Stored items
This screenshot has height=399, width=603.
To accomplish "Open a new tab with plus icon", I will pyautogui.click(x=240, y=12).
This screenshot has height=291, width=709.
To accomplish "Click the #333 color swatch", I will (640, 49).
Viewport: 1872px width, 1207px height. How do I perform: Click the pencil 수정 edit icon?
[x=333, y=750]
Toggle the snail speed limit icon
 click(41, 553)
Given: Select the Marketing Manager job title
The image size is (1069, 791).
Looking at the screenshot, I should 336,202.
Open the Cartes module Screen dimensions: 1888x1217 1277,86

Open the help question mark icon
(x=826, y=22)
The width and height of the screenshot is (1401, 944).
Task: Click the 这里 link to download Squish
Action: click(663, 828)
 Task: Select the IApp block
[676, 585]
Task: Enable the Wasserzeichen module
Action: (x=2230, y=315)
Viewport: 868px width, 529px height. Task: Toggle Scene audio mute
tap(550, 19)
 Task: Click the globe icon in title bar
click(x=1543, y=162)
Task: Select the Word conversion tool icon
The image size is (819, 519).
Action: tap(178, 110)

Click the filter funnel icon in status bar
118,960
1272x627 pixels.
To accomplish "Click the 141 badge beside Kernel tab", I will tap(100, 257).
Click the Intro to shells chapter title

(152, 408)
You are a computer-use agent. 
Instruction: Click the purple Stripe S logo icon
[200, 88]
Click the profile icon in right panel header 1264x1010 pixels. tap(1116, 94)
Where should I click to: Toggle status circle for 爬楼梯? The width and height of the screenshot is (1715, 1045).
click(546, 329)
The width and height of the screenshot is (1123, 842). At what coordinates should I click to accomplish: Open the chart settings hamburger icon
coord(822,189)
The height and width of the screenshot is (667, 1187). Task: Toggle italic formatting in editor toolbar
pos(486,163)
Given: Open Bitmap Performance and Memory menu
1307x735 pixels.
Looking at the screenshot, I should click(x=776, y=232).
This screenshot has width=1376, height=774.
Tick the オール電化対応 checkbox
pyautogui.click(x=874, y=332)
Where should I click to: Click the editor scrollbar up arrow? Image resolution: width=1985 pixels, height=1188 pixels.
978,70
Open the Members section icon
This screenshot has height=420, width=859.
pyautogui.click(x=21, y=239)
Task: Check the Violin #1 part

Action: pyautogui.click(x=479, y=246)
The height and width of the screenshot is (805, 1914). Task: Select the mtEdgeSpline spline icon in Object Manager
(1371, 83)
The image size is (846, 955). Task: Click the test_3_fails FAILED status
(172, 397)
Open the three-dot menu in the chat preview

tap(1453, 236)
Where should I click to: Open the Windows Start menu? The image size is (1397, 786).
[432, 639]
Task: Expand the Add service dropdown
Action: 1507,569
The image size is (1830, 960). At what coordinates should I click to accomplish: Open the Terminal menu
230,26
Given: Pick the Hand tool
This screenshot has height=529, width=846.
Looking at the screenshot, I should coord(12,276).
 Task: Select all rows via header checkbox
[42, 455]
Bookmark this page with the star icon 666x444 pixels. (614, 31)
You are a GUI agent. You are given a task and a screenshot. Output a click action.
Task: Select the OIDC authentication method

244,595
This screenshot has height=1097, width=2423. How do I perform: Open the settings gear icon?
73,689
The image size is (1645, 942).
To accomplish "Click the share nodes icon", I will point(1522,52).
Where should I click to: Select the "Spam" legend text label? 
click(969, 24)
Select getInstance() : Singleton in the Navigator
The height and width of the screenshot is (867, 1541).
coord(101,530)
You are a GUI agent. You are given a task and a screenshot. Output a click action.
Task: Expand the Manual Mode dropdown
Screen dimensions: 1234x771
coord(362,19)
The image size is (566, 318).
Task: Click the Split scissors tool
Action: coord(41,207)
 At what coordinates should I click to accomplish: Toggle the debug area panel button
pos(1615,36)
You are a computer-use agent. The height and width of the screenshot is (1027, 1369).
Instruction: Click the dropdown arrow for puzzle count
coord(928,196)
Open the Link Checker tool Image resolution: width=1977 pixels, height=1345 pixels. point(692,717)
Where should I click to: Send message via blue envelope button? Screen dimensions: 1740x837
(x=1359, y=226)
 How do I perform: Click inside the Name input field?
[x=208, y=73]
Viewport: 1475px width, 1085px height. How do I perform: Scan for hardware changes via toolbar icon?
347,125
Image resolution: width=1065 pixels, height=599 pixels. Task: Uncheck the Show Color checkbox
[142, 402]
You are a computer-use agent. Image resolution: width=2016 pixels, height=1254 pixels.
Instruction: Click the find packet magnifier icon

■ ASSIGNMENT
Each entry shown above should be copied out exactly.

■ ANSWER SPACE
This screenshot has height=399, width=603.
To accomplish "Open a new tab with plus icon", I will pyautogui.click(x=240, y=12).
This screenshot has height=291, width=709.
To accomplish "Click the #333 color swatch", I will (640, 49).
Viewport: 1872px width, 1207px height. How do I perform: Click the pencil 수정 edit icon?
[x=333, y=750]
Toggle the snail speed limit icon
 click(41, 553)
Given: Select the Marketing Manager job title
The image size is (1069, 791).
Looking at the screenshot, I should 336,202.
Open the Cartes module Screen dimensions: 1888x1217 1277,86

Open the help question mark icon
(x=826, y=22)
The width and height of the screenshot is (1401, 944).
Task: Click the 这里 link to download Squish
Action: click(663, 828)
 Task: Select the IApp block
[676, 585]
Task: Enable the Wasserzeichen module
Action: (x=2230, y=315)
Viewport: 868px width, 529px height. Task: Toggle Scene audio mute
tap(550, 19)
 Task: Click the globe icon in title bar
click(x=1543, y=162)
Task: Select the Word conversion tool icon
The image size is (819, 519).
Action: tap(178, 110)

Click the filter funnel icon in status bar
118,960
1272x627 pixels.
To accomplish "Click the 141 badge beside Kernel tab", I will tap(100, 257).
Click the Intro to shells chapter title

(152, 408)
You are a computer-use agent. 
Instruction: Click the purple Stripe S logo icon
[200, 88]
Click the profile icon in right panel header 1264x1010 pixels. tap(1116, 94)
Where should I click to: Toggle status circle for 爬楼梯? The width and height of the screenshot is (1715, 1045).
click(546, 329)
The width and height of the screenshot is (1123, 842). At what coordinates should I click to accomplish: Open the chart settings hamburger icon
coord(822,189)
The height and width of the screenshot is (667, 1187). Task: Toggle italic formatting in editor toolbar
pos(486,163)
Given: Open Bitmap Performance and Memory menu
1307x735 pixels.
Looking at the screenshot, I should click(x=776, y=232).
This screenshot has width=1376, height=774.
Tick the オール電化対応 checkbox
pyautogui.click(x=874, y=332)
Where should I click to: Click the editor scrollbar up arrow? Image resolution: width=1985 pixels, height=1188 pixels.
978,70
Open the Members section icon
This screenshot has height=420, width=859.
pyautogui.click(x=21, y=239)
Task: Check the Violin #1 part

Action: pyautogui.click(x=479, y=246)
The height and width of the screenshot is (805, 1914). Task: Select the mtEdgeSpline spline icon in Object Manager
(1371, 83)
The image size is (846, 955). Task: Click the test_3_fails FAILED status
(172, 397)
Open the three-dot menu in the chat preview

tap(1453, 236)
Where should I click to: Open the Windows Start menu? The image size is (1397, 786).
[432, 639]
Task: Expand the Add service dropdown
Action: 1507,569
The image size is (1830, 960). At what coordinates should I click to accomplish: Open the Terminal menu
230,26
Given: Pick the Hand tool
This screenshot has height=529, width=846.
Looking at the screenshot, I should coord(12,276).
 Task: Select all rows via header checkbox
[42, 455]
Bookmark this page with the star icon 666x444 pixels. (614, 31)
You are a GUI agent. You are given a task and a screenshot. Output a click action.
Task: Select the OIDC authentication method

244,595
This screenshot has height=1097, width=2423. How do I perform: Open the settings gear icon?
73,689
The image size is (1645, 942).
To accomplish "Click the share nodes icon", I will point(1522,52).
Where should I click to: Select the "Spam" legend text label? 
click(969, 24)
Select getInstance() : Singleton in the Navigator
The height and width of the screenshot is (867, 1541).
coord(101,530)
You are a GUI agent. You are given a task and a screenshot. Output a click action.
Task: Expand the Manual Mode dropdown
Screen dimensions: 1234x771
coord(362,19)
The image size is (566, 318).
Task: Click the Split scissors tool
Action: coord(41,207)
 At what coordinates should I click to accomplish: Toggle the debug area panel button
pos(1615,36)
You are a computer-use agent. The height and width of the screenshot is (1027, 1369).
Instruction: Click the dropdown arrow for puzzle count
coord(928,196)
Open the Link Checker tool Image resolution: width=1977 pixels, height=1345 pixels. point(692,717)
Where should I click to: Send message via blue envelope button? Screen dimensions: 1740x837
(x=1359, y=226)
 How do I perform: Click inside the Name input field?
[x=208, y=73]
Viewport: 1475px width, 1085px height. How do I perform: Scan for hardware changes via toolbar icon?
347,125
Image resolution: width=1065 pixels, height=599 pixels. Task: Uncheck the Show Color checkbox
[142, 402]
You are a computer-use agent. Image resolution: width=2016 pixels, height=1254 pixels.
Instruction: Click the find packet magnifier icon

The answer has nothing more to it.